== Task input ==

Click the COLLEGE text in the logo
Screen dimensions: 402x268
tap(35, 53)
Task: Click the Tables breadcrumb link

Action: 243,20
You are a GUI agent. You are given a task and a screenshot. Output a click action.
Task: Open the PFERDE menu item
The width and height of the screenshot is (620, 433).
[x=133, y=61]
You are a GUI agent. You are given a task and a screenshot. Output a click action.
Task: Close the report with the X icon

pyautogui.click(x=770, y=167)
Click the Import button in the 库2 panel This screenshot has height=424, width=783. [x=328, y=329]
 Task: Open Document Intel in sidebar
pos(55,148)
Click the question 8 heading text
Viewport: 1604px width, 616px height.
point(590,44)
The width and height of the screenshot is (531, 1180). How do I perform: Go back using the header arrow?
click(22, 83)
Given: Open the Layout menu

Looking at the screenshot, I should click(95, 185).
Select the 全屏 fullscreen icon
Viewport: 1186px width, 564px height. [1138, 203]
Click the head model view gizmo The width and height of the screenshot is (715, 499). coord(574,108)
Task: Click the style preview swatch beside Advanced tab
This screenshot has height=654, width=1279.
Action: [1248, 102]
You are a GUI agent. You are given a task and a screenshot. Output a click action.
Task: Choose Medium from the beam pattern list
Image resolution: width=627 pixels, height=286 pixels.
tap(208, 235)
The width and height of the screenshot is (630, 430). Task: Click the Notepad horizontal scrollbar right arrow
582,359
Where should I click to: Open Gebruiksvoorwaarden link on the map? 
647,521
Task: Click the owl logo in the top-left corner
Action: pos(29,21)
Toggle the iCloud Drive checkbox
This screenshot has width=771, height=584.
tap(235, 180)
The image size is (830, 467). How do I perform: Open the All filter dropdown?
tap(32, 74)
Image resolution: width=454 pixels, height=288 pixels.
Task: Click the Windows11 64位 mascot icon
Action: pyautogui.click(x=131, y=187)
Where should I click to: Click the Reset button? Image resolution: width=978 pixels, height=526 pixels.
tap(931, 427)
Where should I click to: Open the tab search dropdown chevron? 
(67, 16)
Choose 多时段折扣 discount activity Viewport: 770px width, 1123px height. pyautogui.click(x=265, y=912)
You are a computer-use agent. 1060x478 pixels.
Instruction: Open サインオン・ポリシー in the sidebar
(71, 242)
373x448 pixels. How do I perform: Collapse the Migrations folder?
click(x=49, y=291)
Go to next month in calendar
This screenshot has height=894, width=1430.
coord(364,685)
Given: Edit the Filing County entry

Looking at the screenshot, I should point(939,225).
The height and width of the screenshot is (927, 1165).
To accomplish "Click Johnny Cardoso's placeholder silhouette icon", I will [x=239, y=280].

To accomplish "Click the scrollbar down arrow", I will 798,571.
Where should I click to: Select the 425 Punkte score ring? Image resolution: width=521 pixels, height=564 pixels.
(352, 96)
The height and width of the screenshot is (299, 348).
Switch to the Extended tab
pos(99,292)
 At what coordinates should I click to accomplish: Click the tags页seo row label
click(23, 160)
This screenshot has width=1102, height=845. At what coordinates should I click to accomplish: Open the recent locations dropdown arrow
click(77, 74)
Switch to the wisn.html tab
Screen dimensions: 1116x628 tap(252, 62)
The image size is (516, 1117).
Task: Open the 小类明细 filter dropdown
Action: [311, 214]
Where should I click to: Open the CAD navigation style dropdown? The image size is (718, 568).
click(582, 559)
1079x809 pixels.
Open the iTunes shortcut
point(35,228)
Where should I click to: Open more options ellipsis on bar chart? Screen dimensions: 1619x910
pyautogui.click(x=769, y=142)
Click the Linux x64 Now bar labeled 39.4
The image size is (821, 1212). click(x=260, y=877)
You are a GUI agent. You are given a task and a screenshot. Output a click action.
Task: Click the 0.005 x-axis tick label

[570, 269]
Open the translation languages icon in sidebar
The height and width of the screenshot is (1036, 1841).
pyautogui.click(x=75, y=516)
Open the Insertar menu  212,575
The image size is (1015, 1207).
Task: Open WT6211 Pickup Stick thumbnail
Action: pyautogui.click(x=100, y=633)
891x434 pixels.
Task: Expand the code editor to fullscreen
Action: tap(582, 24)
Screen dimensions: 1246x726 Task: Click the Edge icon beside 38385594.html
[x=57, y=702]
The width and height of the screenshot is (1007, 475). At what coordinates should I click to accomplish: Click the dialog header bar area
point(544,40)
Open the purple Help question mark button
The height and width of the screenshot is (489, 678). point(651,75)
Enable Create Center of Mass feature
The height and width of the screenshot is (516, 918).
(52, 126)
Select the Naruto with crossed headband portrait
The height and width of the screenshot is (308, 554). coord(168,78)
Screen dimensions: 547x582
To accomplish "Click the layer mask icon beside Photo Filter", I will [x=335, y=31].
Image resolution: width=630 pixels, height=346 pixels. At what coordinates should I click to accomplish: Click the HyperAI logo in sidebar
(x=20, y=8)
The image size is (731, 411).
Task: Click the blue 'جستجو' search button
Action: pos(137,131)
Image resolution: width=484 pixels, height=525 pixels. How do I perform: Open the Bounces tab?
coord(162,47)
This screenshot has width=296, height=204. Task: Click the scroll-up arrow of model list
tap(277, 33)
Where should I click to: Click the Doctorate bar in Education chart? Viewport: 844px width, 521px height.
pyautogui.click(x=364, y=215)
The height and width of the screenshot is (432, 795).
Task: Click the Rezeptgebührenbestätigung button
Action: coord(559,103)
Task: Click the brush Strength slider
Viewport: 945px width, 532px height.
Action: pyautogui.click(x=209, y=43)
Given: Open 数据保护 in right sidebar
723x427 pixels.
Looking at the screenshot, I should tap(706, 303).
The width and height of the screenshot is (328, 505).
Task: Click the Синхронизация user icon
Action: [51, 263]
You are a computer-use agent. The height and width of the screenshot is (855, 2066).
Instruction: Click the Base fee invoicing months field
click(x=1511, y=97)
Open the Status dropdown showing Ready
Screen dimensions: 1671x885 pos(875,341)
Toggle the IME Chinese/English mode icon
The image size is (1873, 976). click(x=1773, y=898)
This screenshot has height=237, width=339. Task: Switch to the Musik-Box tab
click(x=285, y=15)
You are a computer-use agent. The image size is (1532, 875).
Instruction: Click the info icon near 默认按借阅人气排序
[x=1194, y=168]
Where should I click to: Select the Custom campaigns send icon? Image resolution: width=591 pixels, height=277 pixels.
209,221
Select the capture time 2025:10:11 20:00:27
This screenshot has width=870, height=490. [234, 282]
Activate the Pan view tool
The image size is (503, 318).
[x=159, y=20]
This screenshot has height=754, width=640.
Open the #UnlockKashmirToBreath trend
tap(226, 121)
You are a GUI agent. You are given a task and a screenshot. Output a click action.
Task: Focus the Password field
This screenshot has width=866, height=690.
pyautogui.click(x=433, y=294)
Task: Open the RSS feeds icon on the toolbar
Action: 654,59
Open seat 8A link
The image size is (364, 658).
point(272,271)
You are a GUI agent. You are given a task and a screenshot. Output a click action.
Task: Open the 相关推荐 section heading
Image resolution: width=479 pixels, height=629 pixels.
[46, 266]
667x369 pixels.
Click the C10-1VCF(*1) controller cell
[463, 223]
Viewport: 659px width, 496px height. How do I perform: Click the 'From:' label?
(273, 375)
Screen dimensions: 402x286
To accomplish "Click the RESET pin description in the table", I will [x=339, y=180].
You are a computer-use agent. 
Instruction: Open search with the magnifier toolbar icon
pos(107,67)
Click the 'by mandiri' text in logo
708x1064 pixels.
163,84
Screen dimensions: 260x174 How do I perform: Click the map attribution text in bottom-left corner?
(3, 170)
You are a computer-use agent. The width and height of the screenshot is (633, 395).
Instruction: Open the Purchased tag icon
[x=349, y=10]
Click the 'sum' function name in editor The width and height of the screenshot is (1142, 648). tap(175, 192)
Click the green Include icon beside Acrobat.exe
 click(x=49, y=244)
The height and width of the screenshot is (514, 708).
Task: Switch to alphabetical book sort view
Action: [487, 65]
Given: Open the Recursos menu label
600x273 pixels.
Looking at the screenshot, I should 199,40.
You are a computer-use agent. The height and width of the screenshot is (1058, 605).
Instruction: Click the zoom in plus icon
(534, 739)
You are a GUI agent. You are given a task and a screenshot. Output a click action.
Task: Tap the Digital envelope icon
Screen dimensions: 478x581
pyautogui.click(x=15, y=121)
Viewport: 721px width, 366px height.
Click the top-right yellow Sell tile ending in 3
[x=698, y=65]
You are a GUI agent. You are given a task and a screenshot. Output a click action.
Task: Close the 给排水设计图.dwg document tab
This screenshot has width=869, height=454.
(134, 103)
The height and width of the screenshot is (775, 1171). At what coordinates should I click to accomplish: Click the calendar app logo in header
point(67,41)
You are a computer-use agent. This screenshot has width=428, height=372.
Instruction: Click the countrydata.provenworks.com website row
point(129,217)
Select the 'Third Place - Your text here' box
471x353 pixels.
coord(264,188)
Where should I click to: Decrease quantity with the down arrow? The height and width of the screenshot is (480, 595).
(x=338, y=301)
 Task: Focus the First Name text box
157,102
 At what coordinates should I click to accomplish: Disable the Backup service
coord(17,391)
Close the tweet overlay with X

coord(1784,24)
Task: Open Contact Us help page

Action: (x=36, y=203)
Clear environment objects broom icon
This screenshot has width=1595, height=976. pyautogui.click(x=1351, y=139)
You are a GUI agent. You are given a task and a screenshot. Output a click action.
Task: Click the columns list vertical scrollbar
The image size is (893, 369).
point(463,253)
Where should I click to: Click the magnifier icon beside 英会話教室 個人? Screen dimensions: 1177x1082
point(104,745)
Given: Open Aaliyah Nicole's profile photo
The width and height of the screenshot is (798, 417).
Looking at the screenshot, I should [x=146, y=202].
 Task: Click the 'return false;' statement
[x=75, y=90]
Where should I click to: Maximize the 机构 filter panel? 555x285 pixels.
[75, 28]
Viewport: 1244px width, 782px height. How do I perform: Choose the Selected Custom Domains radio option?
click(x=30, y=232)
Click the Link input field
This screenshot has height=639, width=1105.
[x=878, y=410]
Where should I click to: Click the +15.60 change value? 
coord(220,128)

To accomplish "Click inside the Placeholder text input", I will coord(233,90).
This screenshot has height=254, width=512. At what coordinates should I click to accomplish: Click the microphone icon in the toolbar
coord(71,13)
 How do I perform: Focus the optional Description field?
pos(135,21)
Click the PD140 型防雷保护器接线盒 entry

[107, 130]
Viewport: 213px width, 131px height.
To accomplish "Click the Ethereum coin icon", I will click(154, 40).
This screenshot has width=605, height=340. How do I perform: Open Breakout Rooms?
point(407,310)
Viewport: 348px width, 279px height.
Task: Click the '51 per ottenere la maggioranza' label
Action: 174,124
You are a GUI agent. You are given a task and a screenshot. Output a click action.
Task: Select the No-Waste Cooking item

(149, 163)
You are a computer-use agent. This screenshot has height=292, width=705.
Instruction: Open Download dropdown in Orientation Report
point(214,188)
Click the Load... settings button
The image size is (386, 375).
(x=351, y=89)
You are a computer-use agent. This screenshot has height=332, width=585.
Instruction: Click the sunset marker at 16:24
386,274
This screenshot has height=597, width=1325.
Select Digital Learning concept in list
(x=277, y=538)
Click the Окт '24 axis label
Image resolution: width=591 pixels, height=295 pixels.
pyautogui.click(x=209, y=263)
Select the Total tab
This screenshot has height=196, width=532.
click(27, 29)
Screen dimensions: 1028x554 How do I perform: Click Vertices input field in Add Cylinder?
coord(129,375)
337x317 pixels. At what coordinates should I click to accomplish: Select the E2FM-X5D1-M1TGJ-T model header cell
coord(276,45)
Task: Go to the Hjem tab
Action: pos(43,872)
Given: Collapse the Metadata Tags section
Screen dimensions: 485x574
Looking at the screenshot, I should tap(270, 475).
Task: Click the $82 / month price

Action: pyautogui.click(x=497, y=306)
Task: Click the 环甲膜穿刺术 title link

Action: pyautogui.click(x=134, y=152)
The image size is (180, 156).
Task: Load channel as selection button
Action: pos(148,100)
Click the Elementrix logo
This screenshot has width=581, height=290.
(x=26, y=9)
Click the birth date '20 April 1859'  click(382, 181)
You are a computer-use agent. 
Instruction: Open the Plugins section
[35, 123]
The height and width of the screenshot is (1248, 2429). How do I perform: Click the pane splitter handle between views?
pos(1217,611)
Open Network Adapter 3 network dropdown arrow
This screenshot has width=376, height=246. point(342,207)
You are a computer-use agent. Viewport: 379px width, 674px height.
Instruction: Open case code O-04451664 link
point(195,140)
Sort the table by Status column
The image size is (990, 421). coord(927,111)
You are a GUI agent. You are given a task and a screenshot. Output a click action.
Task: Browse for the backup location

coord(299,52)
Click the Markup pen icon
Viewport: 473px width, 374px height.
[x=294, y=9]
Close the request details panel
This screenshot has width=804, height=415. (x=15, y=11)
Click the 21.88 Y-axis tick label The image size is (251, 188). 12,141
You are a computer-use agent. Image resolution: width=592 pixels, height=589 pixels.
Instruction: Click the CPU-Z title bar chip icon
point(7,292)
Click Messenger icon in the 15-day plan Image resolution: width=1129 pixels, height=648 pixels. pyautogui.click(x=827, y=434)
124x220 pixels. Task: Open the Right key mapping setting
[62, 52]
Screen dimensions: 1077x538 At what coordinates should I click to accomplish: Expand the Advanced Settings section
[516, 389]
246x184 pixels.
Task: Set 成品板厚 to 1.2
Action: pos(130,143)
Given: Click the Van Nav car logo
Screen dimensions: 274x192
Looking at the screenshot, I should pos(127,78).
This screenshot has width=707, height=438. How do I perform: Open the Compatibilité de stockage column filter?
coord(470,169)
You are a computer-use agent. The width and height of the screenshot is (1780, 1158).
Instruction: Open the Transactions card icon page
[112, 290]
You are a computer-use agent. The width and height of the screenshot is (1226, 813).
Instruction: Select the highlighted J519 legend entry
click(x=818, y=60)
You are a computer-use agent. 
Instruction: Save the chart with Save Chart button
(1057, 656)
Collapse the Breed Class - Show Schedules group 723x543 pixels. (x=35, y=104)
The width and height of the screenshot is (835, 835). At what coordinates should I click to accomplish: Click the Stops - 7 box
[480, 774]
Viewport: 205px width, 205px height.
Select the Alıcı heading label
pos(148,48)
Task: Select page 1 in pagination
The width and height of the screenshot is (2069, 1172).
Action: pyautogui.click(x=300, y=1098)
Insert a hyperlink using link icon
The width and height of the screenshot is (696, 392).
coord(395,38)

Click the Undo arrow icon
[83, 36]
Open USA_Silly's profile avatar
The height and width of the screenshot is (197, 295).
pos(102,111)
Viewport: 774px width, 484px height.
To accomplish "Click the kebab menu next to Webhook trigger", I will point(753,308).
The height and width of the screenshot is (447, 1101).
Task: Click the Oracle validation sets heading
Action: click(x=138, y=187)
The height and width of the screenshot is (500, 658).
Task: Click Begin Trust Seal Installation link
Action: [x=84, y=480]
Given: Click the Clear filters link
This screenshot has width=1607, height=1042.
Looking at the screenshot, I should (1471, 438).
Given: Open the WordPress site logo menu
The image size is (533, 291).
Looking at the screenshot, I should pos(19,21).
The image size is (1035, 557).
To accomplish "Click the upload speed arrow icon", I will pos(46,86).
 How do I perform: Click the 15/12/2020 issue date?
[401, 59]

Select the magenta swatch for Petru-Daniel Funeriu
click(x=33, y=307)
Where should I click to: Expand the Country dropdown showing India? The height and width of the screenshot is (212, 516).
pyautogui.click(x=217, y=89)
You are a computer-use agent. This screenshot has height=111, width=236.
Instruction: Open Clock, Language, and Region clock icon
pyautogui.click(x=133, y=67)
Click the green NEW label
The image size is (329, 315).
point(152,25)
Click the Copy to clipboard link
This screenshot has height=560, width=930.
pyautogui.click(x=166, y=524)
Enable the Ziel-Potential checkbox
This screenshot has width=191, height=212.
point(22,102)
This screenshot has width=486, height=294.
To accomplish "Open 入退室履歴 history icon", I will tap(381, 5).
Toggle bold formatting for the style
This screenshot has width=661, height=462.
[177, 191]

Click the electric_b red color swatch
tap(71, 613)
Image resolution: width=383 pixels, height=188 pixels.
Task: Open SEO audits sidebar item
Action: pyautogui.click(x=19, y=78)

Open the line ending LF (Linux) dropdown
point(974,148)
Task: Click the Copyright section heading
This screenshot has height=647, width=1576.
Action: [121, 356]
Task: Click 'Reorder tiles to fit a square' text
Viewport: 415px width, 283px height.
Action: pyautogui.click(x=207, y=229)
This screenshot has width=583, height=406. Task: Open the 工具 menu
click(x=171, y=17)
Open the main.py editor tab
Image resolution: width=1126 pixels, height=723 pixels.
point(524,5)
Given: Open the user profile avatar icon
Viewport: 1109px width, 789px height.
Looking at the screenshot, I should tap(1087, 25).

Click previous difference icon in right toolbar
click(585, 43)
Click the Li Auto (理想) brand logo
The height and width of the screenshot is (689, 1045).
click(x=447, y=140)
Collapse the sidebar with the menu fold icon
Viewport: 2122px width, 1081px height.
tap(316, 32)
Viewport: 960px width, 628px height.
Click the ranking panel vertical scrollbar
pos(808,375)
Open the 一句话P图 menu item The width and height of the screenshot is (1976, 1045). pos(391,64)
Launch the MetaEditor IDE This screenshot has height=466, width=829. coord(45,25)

===

> [Written problem]:
Copy out every line above that contains the word "left".

> [Exercise response]:
Task: Click the owl logo in the top-left corner
Screen dimensions: 260x174 How do I perform: Click the map attribution text in bottom-left corner?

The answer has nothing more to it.